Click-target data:

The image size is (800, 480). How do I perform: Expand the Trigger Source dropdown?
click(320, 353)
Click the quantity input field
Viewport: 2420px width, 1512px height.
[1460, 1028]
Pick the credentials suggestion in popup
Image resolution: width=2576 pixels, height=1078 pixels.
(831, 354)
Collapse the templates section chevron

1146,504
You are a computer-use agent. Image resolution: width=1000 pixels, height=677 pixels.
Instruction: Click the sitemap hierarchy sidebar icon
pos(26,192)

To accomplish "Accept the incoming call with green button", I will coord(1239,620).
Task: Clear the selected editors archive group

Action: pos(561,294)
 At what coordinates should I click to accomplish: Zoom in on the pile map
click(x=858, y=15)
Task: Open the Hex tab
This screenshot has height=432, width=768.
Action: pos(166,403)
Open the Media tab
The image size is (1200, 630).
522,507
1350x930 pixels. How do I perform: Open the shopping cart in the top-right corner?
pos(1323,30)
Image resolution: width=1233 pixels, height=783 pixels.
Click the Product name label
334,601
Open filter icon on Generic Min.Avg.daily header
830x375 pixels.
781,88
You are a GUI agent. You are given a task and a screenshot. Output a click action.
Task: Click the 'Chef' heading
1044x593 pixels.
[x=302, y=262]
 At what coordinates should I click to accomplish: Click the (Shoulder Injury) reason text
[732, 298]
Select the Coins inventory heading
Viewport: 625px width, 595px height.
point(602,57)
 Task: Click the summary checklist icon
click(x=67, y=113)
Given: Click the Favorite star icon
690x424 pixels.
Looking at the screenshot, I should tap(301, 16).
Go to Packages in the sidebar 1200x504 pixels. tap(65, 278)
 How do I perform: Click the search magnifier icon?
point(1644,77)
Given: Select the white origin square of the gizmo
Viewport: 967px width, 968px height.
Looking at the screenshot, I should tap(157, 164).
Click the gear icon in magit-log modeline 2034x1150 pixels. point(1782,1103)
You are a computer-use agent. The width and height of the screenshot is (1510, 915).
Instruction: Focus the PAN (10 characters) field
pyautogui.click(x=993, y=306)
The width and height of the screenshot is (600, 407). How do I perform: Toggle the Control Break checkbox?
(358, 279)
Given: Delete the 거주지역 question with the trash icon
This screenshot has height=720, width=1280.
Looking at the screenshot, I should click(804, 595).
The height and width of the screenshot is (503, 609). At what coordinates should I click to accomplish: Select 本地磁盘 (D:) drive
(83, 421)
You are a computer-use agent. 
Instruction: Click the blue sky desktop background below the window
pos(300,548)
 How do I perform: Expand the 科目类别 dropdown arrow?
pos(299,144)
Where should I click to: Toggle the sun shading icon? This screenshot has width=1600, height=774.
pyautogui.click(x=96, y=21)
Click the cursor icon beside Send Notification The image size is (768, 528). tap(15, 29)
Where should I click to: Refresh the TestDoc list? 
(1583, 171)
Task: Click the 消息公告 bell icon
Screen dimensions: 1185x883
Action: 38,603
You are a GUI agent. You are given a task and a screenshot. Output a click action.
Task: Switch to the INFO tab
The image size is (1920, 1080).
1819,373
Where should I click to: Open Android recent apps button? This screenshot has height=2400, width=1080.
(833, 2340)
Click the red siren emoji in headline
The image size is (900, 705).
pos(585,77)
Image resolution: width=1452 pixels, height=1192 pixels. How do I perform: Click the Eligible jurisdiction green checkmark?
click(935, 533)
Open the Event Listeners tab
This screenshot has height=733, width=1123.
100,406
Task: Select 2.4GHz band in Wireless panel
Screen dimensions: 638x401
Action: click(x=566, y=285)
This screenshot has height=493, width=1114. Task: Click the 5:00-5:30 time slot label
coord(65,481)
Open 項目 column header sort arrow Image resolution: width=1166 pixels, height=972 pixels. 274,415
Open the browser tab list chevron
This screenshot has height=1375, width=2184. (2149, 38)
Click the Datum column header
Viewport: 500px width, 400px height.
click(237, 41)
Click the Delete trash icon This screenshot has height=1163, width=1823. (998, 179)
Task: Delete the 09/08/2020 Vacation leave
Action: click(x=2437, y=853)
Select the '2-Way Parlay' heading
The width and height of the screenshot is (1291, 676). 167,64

SHORT PROBLEM: Copy out the lines of the material above, starting at the line containing "Click the red siren emoji in headline" and ending at the line containing "Action: click(x=566, y=285)", with both of those lines included.

RESULT OF THIS TASK:
Click the red siren emoji in headline
The image size is (900, 705).
pos(585,77)
Image resolution: width=1452 pixels, height=1192 pixels. How do I perform: Click the Eligible jurisdiction green checkmark?
click(935, 533)
Open the Event Listeners tab
This screenshot has height=733, width=1123.
100,406
Task: Select 2.4GHz band in Wireless panel
Screen dimensions: 638x401
Action: click(x=566, y=285)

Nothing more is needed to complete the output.